6 Glossary

6.1.0570 >NUMBER to-number CORE

( ud₁ c-addr₁ u₁ -- ud₂ c-addr₂ u₂ )

ud₂ is the unsigned result of converting the characters within the string specified by c-addr₁ u₁ into digits, using the number in BASE, and adding each into ud₁ after multiplying ud₁ by the number in BASE. Conversion continues left-to-right until a character that is not convertible, including any "+" or "-", is encountered or the string is entirely converted. c-addr₂ is the location of the first unconverted character or the first character past the end of the string if the string was entirely converted. u₂ is the number of unconverted characters in the string. An ambiguous condition exists if ud₂ overflows during the conversion.

See:

3.2.1.2 Digit conversion.

Testing:

CREATE GN-BUF 0 C,
: GN-STRING GN-BUF 1 ;
: GN-CONSUMED GN-BUF CHAR+ 0 ;
: GN' [CHAR] ' WORD CHAR+ C@ GN-BUF C! GN-STRING ;

T{ 0 0 GN' 0' >NUMBER ->         0 0 GN-CONSUMED }T
T{ 0 0 GN' 1' >NUMBER ->         1 0 GN-CONSUMED }T
T{ 1 0 GN' 1' >NUMBER -> BASE @ 1+ 0 GN-CONSUMED }T
\ FOLLOWING SHOULD FAIL TO CONVERT
T{ 0 0 GN' -' >NUMBER ->         0 0 GN-STRING   }T
T{ 0 0 GN' +' >NUMBER ->         0 0 GN-STRING   }T
T{ 0 0 GN' .' >NUMBER ->         0 0 GN-STRING   }T

: >NUMBER-BASED
BASE @ >R BASE ! >NUMBER R> BASE ! ;

T{ 0 0 GN' 2'       10 >NUMBER-BASED -> 2 0 GN-CONSUMED }T
T{ 0 0 GN' 2'        2 >NUMBER-BASED -> 0 0 GN-STRING   }T
T{ 0 0 GN' F'       10 >NUMBER-BASED -> F 0 GN-CONSUMED }T
T{ 0 0 GN' G'       10 >NUMBER-BASED -> 0 0 GN-STRING   }T
T{ 0 0 GN' G' MAX-BASE >NUMBER-BASED -> 10 0 GN-CONSUMED }T
T{ 0 0 GN' Z' MAX-BASE >NUMBER-BASED -> 23 0 GN-CONSUMED }T

: GN1 ( UD BASE -- UD' LEN )
   \ UD SHOULD EQUAL UD' AND LEN SHOULD BE ZERO.
   BASE @ >R BASE !
   <# #S #>
   0 0 2SWAP >NUMBER SWAP DROP    \ RETURN LENGTH ONLY
   R> BASE ! ;

T{        0   0        2 GN1 ->        0   0 0 }T
T{ MAX-UINT   0        2 GN1 -> MAX-UINT   0 0 }T
T{ MAX-UINT DUP        2 GN1 -> MAX-UINT DUP 0 }T
T{        0   0 MAX-BASE GN1 ->        0   0 0 }T
T{ MAX-UINT   0 MAX-BASE GN1 -> MAX-UINT   0 0 }T
T{ MAX-UINT DUP MAX-BASE GN1 -> MAX-UINT DUP 0 }T

ContributeContributions

FrancoisLaagel [262] >NUMBER Test PatternsSuggested Testcase2022-08-28 11:10:27

I am trying to implement >NUMBER on the top of a working 79-STANDARD CONVERT implementation. What I came up with so far is:

: >NUMBER ( ud1 c-addr1 u1 -- ud2 c-addr2 u2 )

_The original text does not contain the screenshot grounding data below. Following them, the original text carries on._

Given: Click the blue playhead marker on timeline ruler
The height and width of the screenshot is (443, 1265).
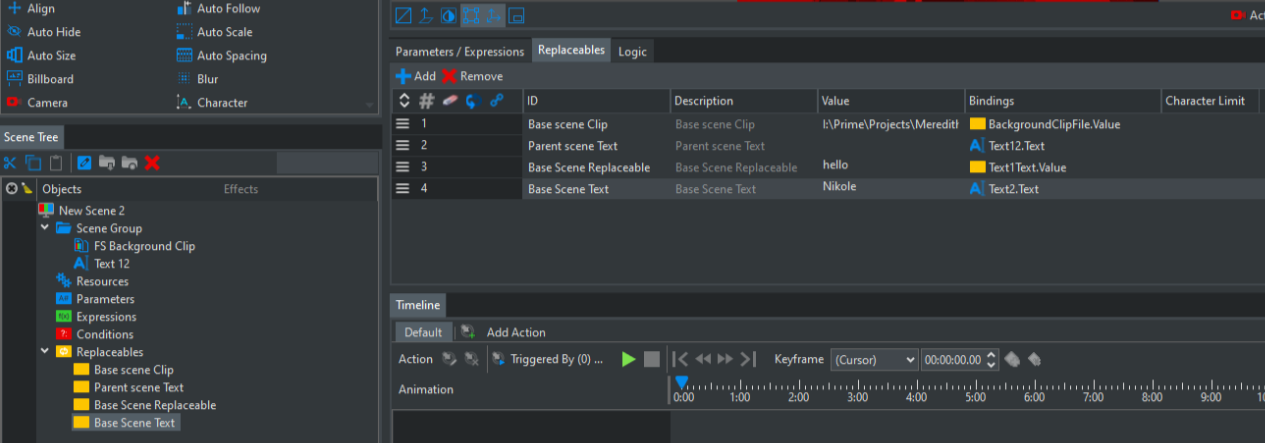Looking at the screenshot, I should point(681,383).
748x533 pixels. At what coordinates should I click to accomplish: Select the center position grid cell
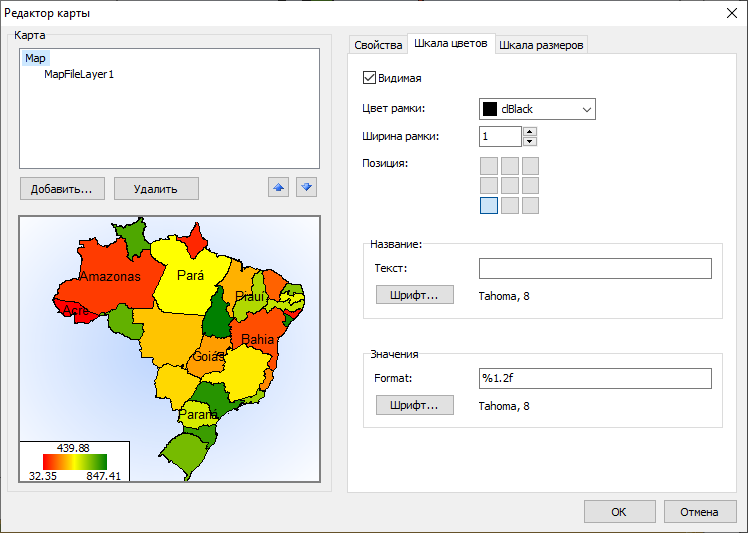pyautogui.click(x=510, y=185)

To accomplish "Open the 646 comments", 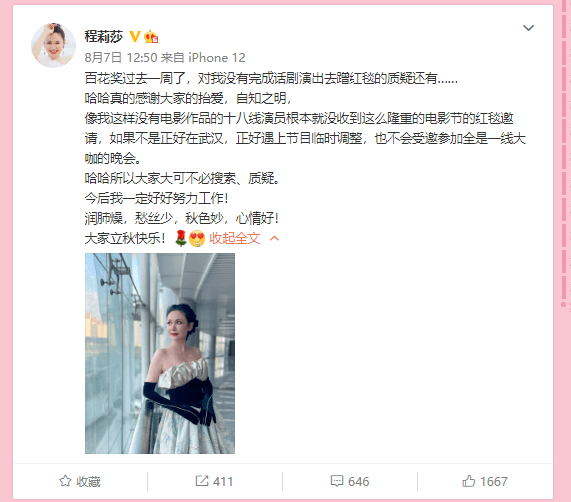I will (358, 482).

R DUP >R \ S: ud1 c-addr1 R: u1 c-addr1 1- CONVERT \ S: ud2 c-addr2 R: u1 c-addr1 DUP R> - \ S: ud2 c-addr2 c-addr2-c-addr1 R: u1 R> SWAP - ; \ S: ud2 c-addr2 u1-(c-addr2-c-addr1)

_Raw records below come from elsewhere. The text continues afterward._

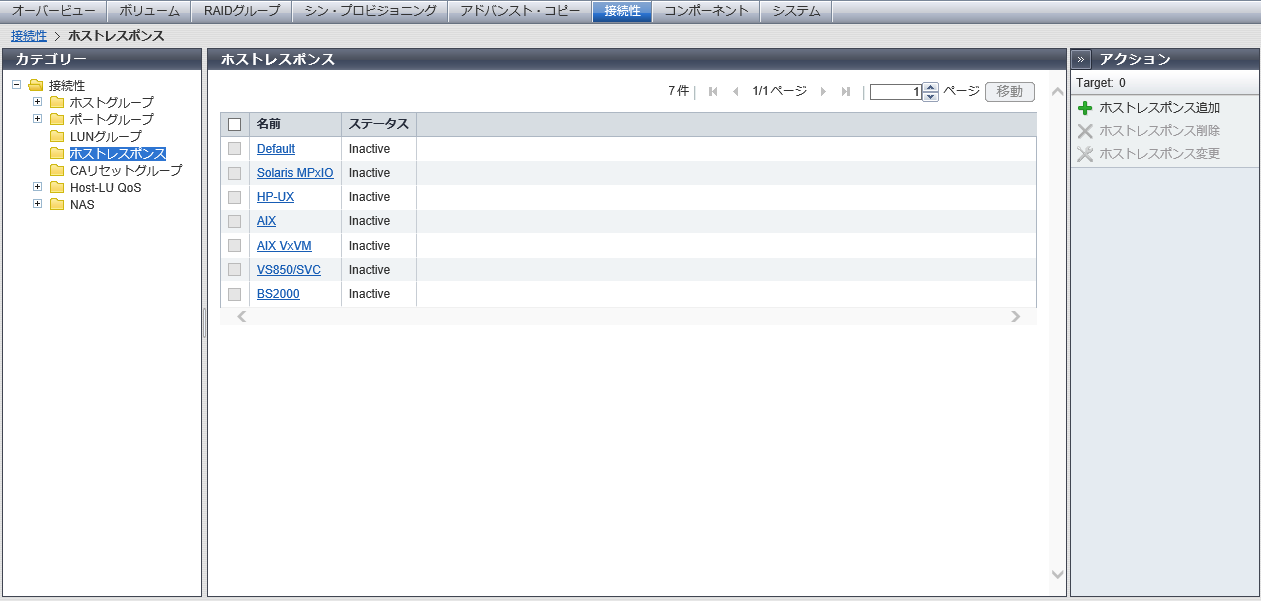Image resolution: width=1261 pixels, height=601 pixels.
Task: Toggle the select-all checkbox in table header
Action: [235, 125]
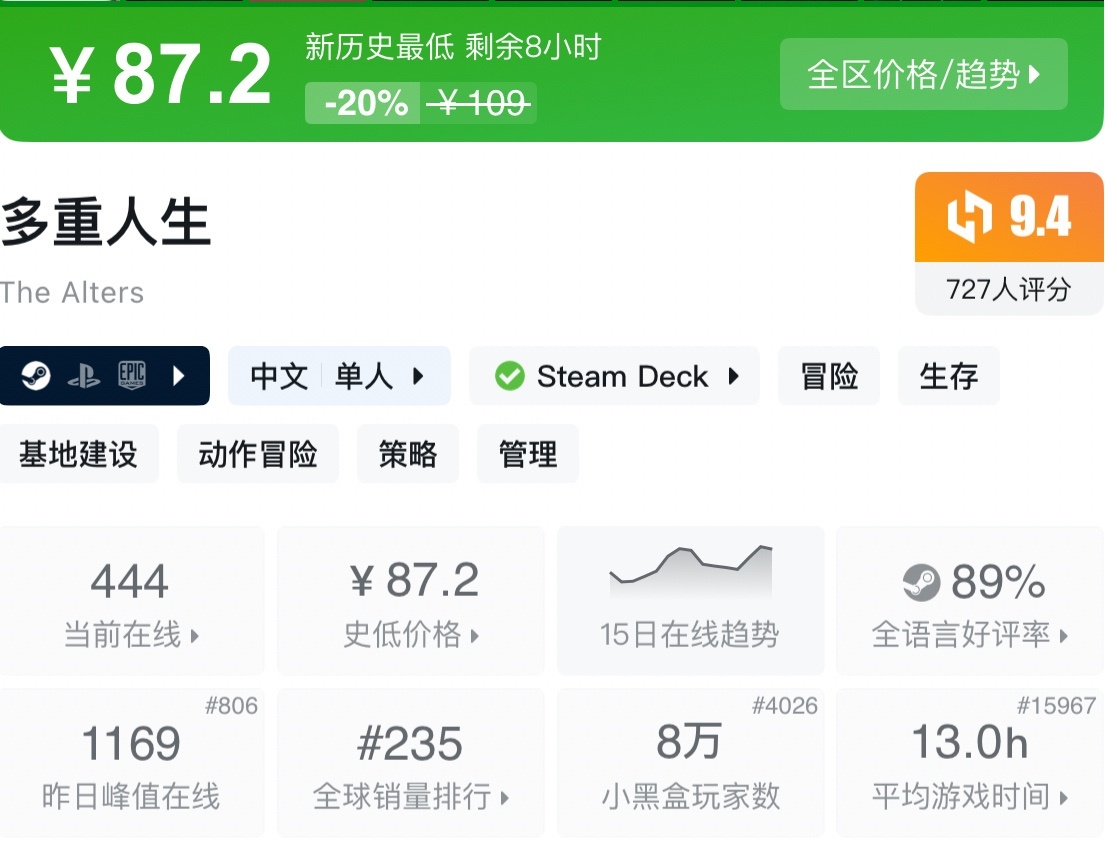This screenshot has height=843, width=1117.
Task: Select the 冒险 tag
Action: click(829, 376)
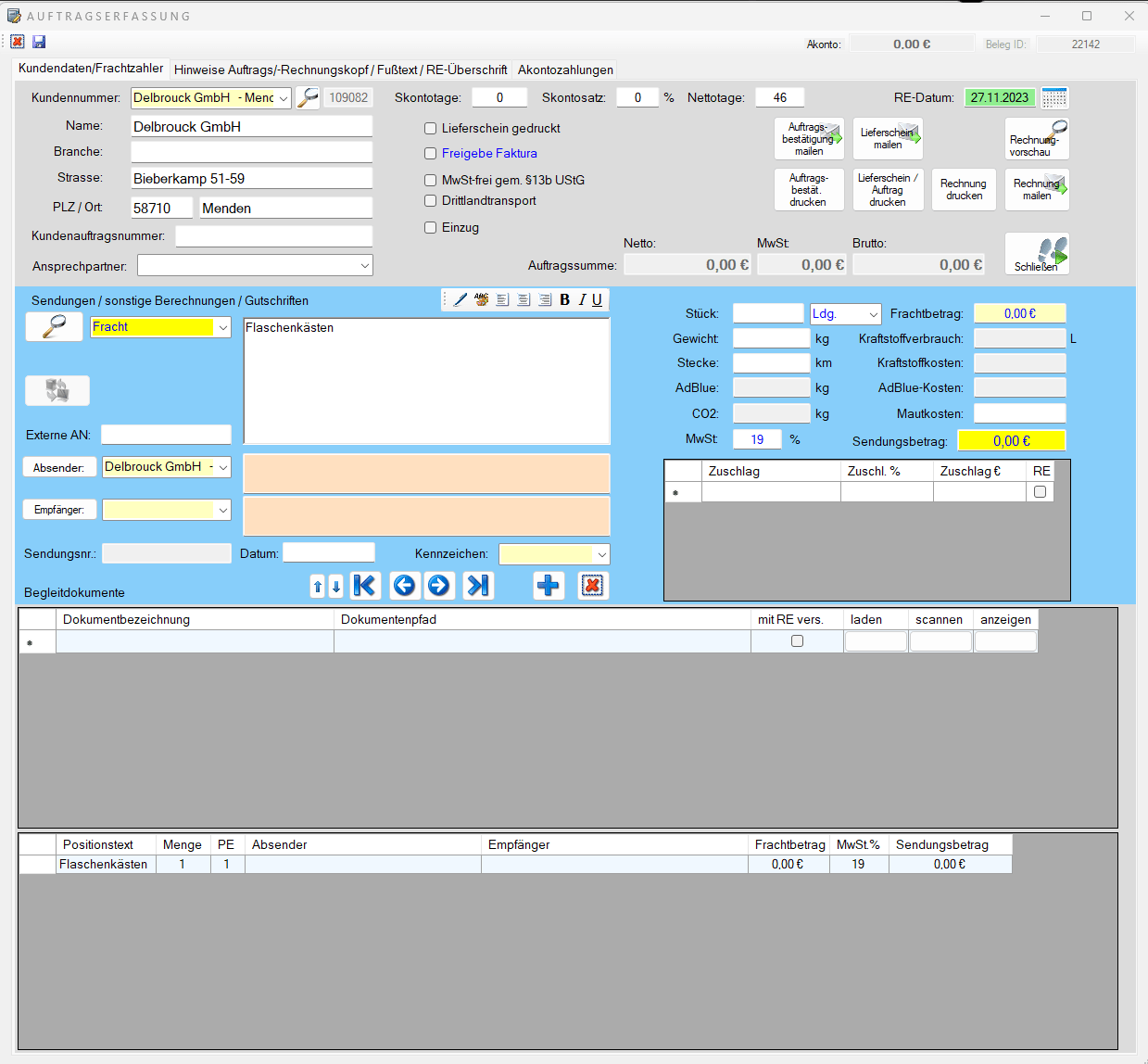Enable the Lieferschein gedruckt checkbox
1148x1064 pixels.
[x=431, y=129]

But I have a problem with one of the test cases:

T{ 0 0 GN' F' 10 >NUMBER-BASED -> F 0 GN-CONSUMED }T

My interpreter chokes on the F character right after -> because the current BASE is decimal. I think this test pattern is incorrect. Anyone cares to shed tome light on this?

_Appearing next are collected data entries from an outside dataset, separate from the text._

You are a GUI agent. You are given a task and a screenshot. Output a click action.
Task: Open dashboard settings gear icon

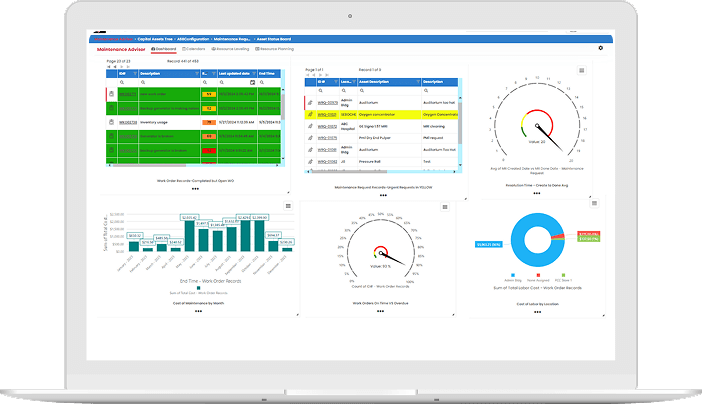[x=600, y=48]
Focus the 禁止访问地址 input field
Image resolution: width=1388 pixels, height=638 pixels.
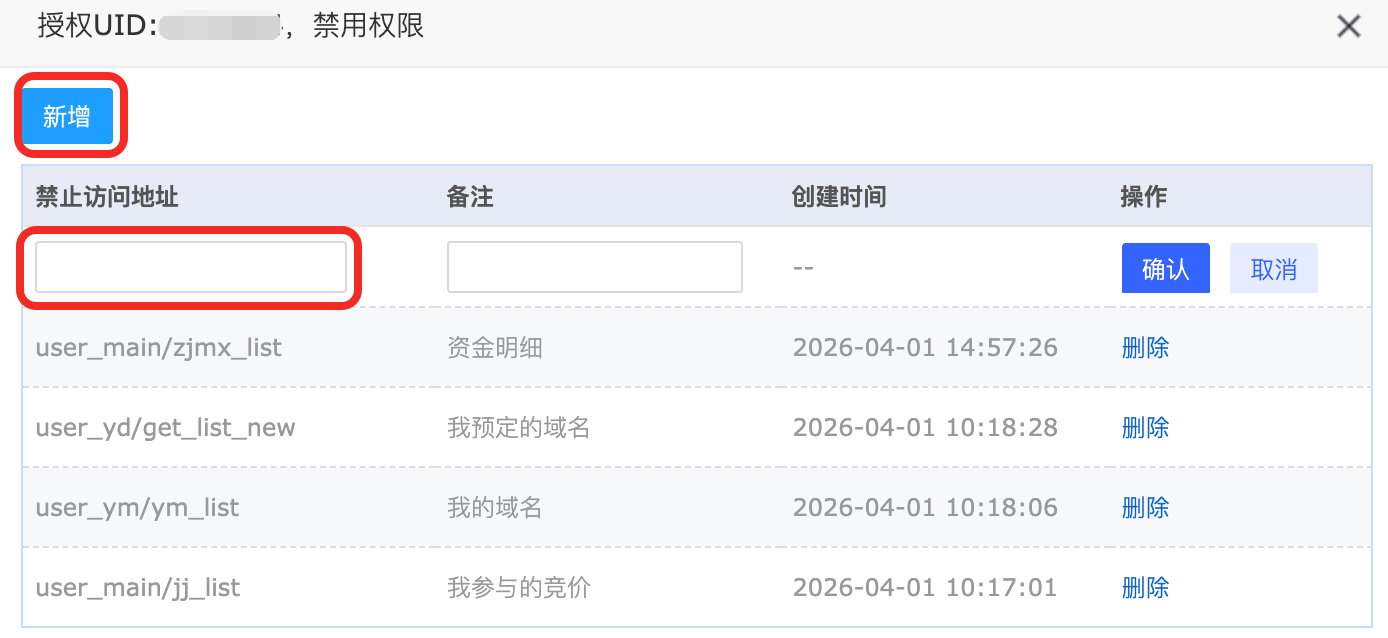(x=191, y=267)

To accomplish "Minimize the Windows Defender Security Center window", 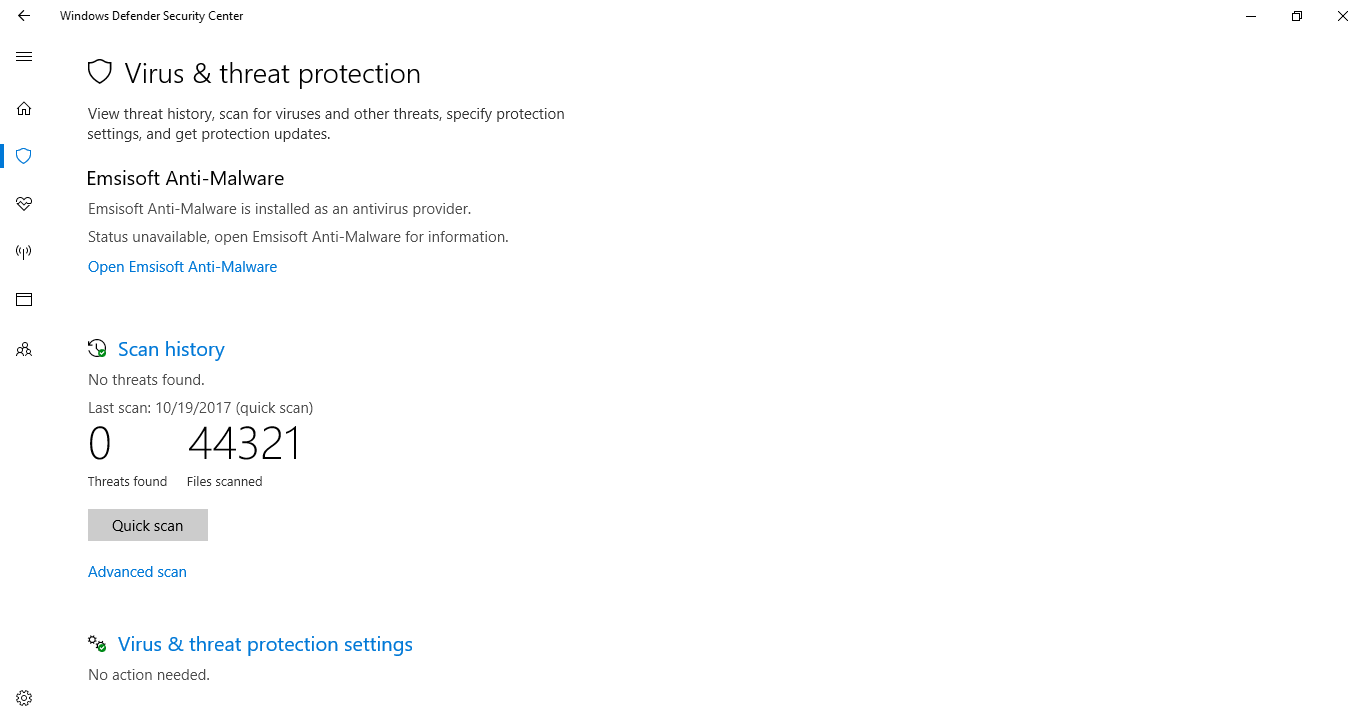I will tap(1251, 16).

FrancoisLaagel [r860] 2022-08-29 09:47:45

Problem solved. core.fr is supposed to be run in HEX. I was running the >NUMBER test cases interactively after doubletest.fth had switched BASE to DECIMAL.

Closed

Reply New Version

EricBlake [402] Possible reference implementationSuggested reference implementation2025-08-17 00:00:26

The following uses a couple of words from the double and string sets; the alternative using only words in core is more verbose.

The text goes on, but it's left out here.